Description of problem: We've hit an issue when upgrading an OCP cluster with a third party SDN (NSX-T) to 3.7.42 from 3.7.23. During the upgrade process, the ansible installer has performed a "systemctl stop openvswitch", in the task "Stop node and openvswitch services" (https://github.com/openshift/openshift-ansible/blob/release-3.7/roles/openshift_node_upgrade/tasks/main.yml#L15-L22) which enters in conflict with the SDN implementation, and causes losing all network connectivity in the affected nodes. In addition to the above, we've done a review of the ansible code and we've find out that the openvswitch package would be updated regardless of using a third party SDN with a different openvswitch version as in our case. (https://github.com/openshift/openshift-ansible/blob/release-3.7/roles/openshift_node_upgrade/tasks/main.yml#L113-L119) Version-Release number of the following components: rpm -q openshift-ansible rpm -q ansible ansible --version How reproducible: In a 3.7.23 OCP cluster with NSX-T plugin, try to upgrade to 3.7.42 Steps to Reproduce: 1. 2. 3. Actual results: See description. Expected results: Existing OVS is not modified in any way, as it depends on the 3rd party SDN. Additional info:
Created https://github.com/openshift/openshift-ansible/pull/8228 to fix this - RPMs would be installed/upgrade and services would be stopped/started only when openshift_use_sdn is set
Fix is available in openshift-ansible-3.7.46-1
Test steps: 1. Install v3.7.23 OCP by enabling flannel (QE don't have NXT test environment at hand, so we use the third party network plugin flannel instead) openshift_use_openshift_sdn=false openshift_use_flannel=true 2. Try to reproduce by using openshift-ansible-3.7.43-1, we can see that openvswitch service was being restarted and upgraded.
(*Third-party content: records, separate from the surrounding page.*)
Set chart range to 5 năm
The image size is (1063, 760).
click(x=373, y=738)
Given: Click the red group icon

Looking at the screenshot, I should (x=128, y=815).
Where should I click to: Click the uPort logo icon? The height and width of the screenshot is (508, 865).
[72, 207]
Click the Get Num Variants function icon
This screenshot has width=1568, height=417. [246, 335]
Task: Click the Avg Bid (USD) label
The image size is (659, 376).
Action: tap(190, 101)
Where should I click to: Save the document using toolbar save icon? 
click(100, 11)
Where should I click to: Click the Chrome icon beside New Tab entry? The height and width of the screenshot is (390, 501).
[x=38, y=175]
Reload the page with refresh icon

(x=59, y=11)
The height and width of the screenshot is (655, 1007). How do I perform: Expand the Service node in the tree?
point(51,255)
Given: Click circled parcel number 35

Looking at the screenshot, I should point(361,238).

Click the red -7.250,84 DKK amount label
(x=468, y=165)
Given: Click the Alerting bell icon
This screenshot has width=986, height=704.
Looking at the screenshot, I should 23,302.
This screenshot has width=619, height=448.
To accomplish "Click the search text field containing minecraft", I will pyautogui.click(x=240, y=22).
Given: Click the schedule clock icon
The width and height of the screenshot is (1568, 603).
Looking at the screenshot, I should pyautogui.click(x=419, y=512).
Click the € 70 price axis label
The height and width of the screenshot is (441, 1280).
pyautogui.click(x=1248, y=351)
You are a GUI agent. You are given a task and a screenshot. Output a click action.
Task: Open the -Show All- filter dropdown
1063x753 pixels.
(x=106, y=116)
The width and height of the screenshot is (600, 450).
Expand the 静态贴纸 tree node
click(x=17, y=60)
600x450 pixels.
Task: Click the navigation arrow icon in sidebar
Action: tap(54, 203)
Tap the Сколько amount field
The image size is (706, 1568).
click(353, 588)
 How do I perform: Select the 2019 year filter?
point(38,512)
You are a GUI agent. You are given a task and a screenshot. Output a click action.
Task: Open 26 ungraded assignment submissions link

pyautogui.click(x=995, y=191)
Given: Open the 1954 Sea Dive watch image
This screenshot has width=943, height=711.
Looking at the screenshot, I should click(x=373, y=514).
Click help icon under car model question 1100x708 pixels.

TASK [openshift_node_upgrade : Upgrade openvswitch] **************************** changed: TASK [openshift_node_upgrade : Stop node and openvswitch services] changed: 3. Using openshift-ansible-3.7.46-1 to see if it's being fixed. TASK [openshift_node_upgrade : Stop openvswitch service] *********************** skipping TASK [openshift_node_upgrade : Upgrade openvswitch] **************************** skipping TASK [openshift_node_upgrade : Start openvswitch service] ********************** skipping TASK [openshift_node_upgrade : Ensure openvswitch service is stopped] ********** skipping All the tasks above were skipped, moving to verified. Fixed in openshift-ansible-3.7.46-1.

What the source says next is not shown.